A law firm employee in Hong Kong listed the distractions that she doesn’t face in the office: “a Netflix account, a one-year-old and a cat that loves the heat emanating from my laptop.”

But she says she appreciates the time she’s saving by working from home. “The commute from my bed to my living room has been great—more sleep for me,” she says.

One of Klook’s employees, Vivian Wong, who has a 4-year-old and is expecting another child, says she feels a lot safer working from home as the number of virus cases ticks upward.

“I’m happy that I can spend more quality time with my daughter,” Wong says. “But that also means that I have to concentrate harder when she’s running around.”

And there are some tasks that are just easier face-to-face.

“It’s easier to put our heads together, or to go into a meeting room and discuss things in person,” Arthur Kuipers, the creative director of the digital branding agency WeCreate tells TIME.

For now, he says the company is making things work. “It’s okay, as long as it doesn’t last forever.”

Read More: How the Coronavirus Epidemic Could Upend the Global Economy

Back to work

Bloom says that about 50% of participants in his work from home study asked to return to the office after nine months.

“A lot of people—particularly younger, single people—felt very lonely at home and wanted to come back into the office,” he says.

The law firm worker is among those anxious to get back to the office. “It’s making me crave adult interaction,” she says. “I’m ready for this all to be over and get back into a routine.
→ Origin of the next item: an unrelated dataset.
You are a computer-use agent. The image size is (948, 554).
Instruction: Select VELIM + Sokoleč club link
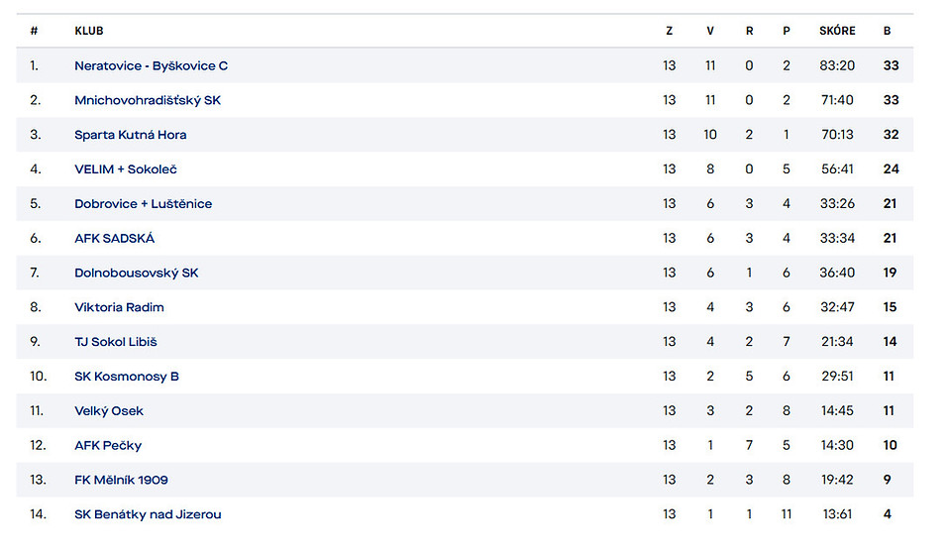126,169
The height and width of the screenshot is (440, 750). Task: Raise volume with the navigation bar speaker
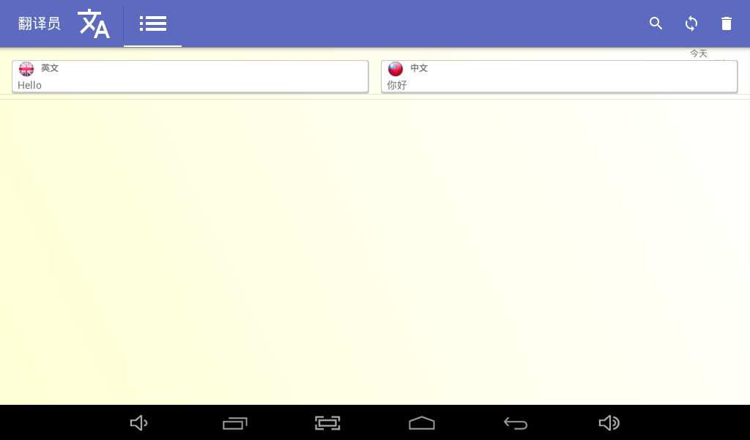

I’m sure everyone is.”

Others in Hong Kong have already given up on working from home, despite any public health risks.

“In Hong Kong, we are all pressed for space,” says an employee of a financial firm who found there were too many distractions in a small apartment with his wife and dogs.

Bloom found that workers over the age of 30, particularly those who are married with children, tend to be much happier about working from home.

Yeung, who is 36, says that once things return to normal in the city he hopes that he can continue working remotely, at least occasionally.

“The last three weeks, the whole family has been together a lot more,” he says. “For me, as a family man, I enjoy working from home.”